* **Problem statement**: Can you lay out the entries as a Markdown table with the columns Row and Line, starting with the first line and going on through the line that contains "Action: pyautogui.click(x=1002, y=711)", including both of those lines? Give each line a row number and leave out blank lines.

* **Supplied records**:
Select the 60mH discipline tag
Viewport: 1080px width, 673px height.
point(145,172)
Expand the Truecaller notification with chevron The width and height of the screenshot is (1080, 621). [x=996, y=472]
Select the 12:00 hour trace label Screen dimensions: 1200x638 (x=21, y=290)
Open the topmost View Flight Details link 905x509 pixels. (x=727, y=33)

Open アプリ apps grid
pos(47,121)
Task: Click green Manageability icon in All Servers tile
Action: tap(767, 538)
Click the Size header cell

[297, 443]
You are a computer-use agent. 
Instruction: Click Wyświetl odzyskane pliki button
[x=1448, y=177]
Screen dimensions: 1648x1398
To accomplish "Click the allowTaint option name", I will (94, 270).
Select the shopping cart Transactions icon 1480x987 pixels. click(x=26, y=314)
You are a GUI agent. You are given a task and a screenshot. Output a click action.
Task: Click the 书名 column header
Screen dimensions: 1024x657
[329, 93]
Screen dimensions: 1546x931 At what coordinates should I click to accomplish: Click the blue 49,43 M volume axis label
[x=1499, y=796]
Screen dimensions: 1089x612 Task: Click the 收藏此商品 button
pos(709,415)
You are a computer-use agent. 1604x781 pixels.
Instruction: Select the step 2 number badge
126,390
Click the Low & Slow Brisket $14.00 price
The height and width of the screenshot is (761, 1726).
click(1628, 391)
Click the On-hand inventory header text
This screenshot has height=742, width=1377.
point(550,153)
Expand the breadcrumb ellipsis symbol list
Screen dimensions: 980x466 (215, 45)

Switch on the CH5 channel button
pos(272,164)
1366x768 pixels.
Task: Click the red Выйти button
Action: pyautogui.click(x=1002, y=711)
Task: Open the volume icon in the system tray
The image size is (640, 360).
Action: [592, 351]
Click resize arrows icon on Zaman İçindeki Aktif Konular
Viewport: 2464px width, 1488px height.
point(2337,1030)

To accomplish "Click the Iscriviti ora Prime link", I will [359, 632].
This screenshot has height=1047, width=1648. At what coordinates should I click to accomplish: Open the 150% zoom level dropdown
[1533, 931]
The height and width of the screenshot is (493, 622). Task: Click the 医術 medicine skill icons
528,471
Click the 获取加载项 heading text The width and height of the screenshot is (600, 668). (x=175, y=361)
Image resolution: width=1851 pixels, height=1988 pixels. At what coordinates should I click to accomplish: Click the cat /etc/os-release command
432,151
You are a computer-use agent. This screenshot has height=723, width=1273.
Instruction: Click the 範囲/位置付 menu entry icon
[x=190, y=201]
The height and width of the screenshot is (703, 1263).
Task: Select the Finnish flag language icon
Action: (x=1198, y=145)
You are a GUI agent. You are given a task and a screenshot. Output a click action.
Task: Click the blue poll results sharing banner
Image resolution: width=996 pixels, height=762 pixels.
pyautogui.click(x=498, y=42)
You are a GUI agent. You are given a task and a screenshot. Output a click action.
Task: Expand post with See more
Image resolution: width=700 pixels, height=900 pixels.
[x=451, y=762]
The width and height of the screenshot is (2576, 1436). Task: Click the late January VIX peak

* **Solution to the exercise**:
| Row | Line |
|---|---|
| 1 | Select the 60mH discipline tag |
| 2 | Viewport: 1080px width, 673px height. |
| 3 | point(145,172) |
| 4 | Expand the Truecaller notification with chevron The width and height of the screenshot is (1080, 621). [x=996, y=472] |
| 5 | Select the 12:00 hour trace label Screen dimensions: 1200x638 (x=21, y=290) |
| 6 | Open the topmost View Flight Details link 905x509 pixels. (x=727, y=33) |
| 7 | Open アプリ apps grid |
| 8 | pos(47,121) |
| 9 | Task: Click green Manageability icon in All Servers tile |
| 10 | Action: tap(767, 538) |
| 11 | Click the Size header cell |
| 12 | [297, 443] |
| 13 | You are a computer-use agent.  |
| 14 | Instruction: Click Wyświetl odzyskane pliki button |
| 15 | [x=1448, y=177] |
| 16 | Screen dimensions: 1648x1398 |
| 17 | To accomplish "Click the allowTaint option name", I will (94, 270). |
| 18 | Select the shopping cart Transactions icon 1480x987 pixels. click(x=26, y=314) |
| 19 | You are a GUI agent. You are given a task and a screenshot. Output a click action. |
| 20 | Task: Click the 书名 column header |
| 21 | Screen dimensions: 1024x657 |
| 22 | [329, 93] |
| 23 | Screen dimensions: 1546x931 At what coordinates should I click to accomplish: Click the blue 49,43 M volume axis label |
| 24 | [x=1499, y=796] |
| 25 | Screen dimensions: 1089x612 Task: Click the 收藏此商品 button |
| 26 | pos(709,415) |
| 27 | You are a computer-use agent. 1604x781 pixels. |
| 28 | Instruction: Select the step 2 number badge |
| 29 | 126,390 |
| 30 | Click the Low & Slow Brisket $14.00 price |
| 31 | The height and width of the screenshot is (761, 1726). |
| 32 | click(1628, 391) |
| 33 | Click the On-hand inventory header text |
| 34 | This screenshot has height=742, width=1377. |
| 35 | point(550,153) |
| 36 | Expand the breadcrumb ellipsis symbol list |
| 37 | Screen dimensions: 980x466 (215, 45) |
| 38 | Switch on the CH5 channel button |
| 39 | pos(272,164) |
| 40 | 1366x768 pixels. |
| 41 | Task: Click the red Выйти button |
| 42 | Action: pyautogui.click(x=1002, y=711) |